Vendí éxtasis en Madrid, mi novia los vendía en Edimburgo: la ciudad es siempre la misma, la llevas contigo. Allá donde yo fuera acababa enredada en historias de negocios clandestinos, y atraída por mujeres que demostraban un desprecio arrogante hacia leyes en las que no creían. Lo digo porque la venta de estas pastillitas le arregló el presupuesto a Mónica aquel verano, y constituiría después una de las principales fuentes de ingresos de la chica con la que vivía: Caitlin.

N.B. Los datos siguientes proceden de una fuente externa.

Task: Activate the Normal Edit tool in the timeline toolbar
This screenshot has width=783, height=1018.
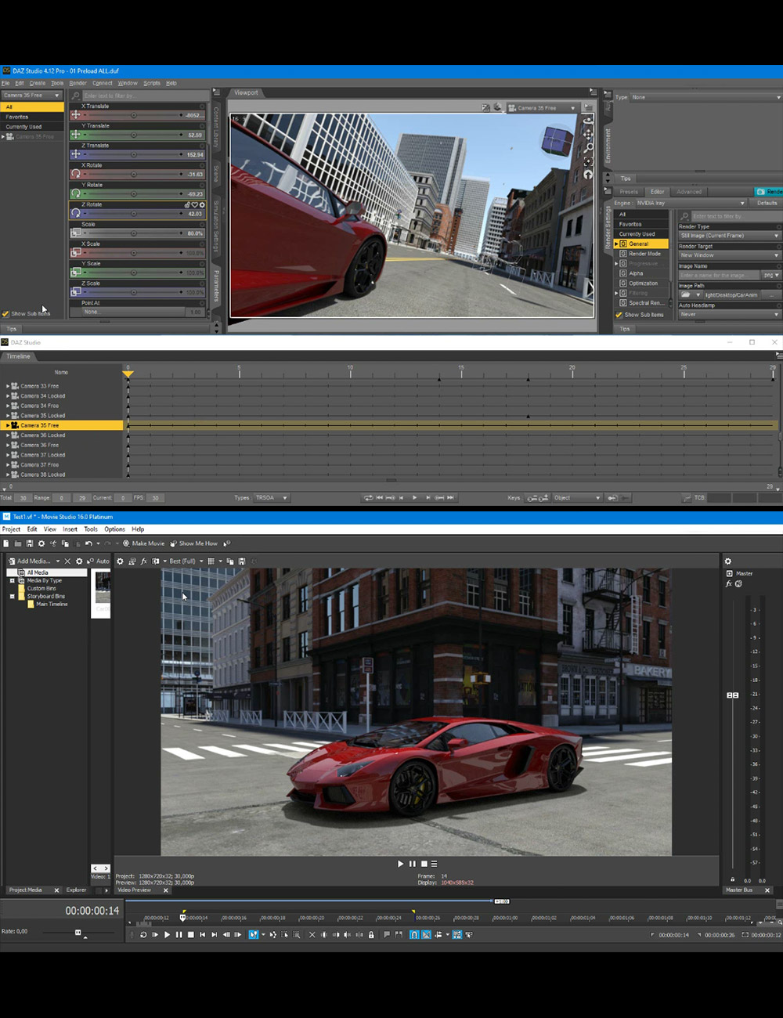Action: coord(253,934)
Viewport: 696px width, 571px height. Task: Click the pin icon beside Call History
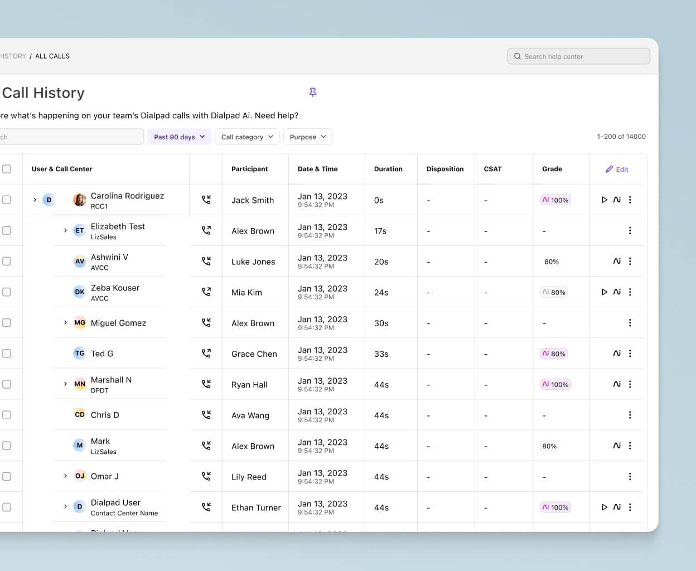click(312, 92)
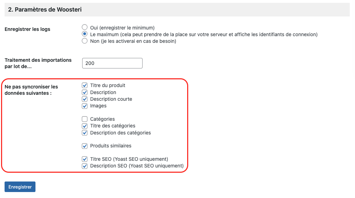Uncheck the 'Description' product checkbox

pos(85,92)
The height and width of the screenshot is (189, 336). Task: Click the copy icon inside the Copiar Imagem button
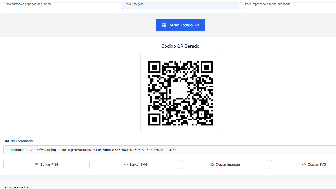tap(212, 164)
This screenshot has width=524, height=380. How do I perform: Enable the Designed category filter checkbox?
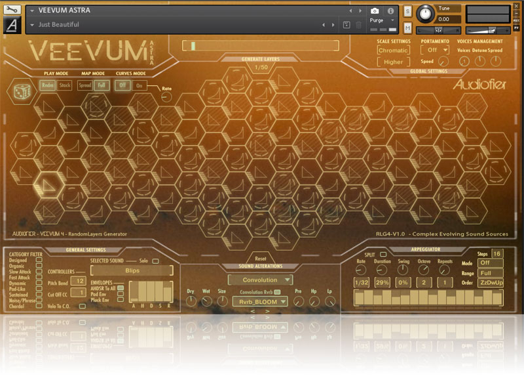click(39, 260)
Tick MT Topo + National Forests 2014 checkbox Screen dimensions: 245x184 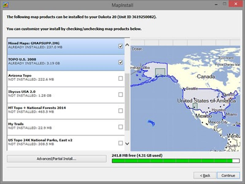[x=121, y=111]
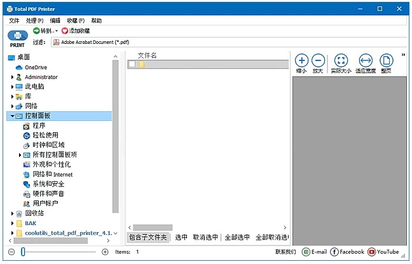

Caitlin y yo siempre teníamos problemas de dinero. Yo vivía, supuestamente, de mi beca, pero lo cierto es que la beca apenas hubiese dado para pagar el alquiler, en el caso de que hubiera debido pagarlo. Como no lo pagaba, parecía evidente que debía encargarme de comprar la comida y abonar las facturas. Aunque nunca lo acordamos de palabra, funcionamos así desde el primer momento. Así que, para redondear el presupuesto, yo daba clases de español a estudiantes de la Universidad, previsibles y aburridos, la cara repleta de granos y el cerebro de aire, y de vez en cuando trabajaba de camarera en un bar que estaba al lado de nuestra casa. No me pagaban muy bien, no tanto como a Cat, porque el mío no era un bar de moda y además no cocinaba, pero el sitio me gustaba. La música sonaba siempre a un nivel más que discreto y el jefe era un tío tranquilo que nunca hablaba demasiado ni se metía en lo que no le concernía. A la hora de comer el local se llenaba de dependientas de Boots que rumiaban sandwiches de pepino con los ojos bajos, mientras leían novelas escritas por la tía abuela de Lady Di. Por las tardes les sucedía algún que otro grupito de estudiantes tranquilos o de treintañeros que jugaban a los dardos. Caitlin, como ya he dicho, trabajaba de chef en un local coqueto que se reseñaba en The List como uno de los lugares más interesantes de la ciudad. Cat estaba bien pagada, para lo que era habitual, porque el encargado, una loca desorejada que llevaba el pelo teñido de rosa, sabía bien que la cocinera era uno de los mayores reclamos del local entre la clientela femenina. Pero aunque la paga fuese generosa, eso no quitaba que siguiese siendo exigua, como en toda la hostelería. De manera que Cat redondeaba sus ingresos trapicheando éxtasis que vendía entre sus muchas admiradoras y su miríada de amigos.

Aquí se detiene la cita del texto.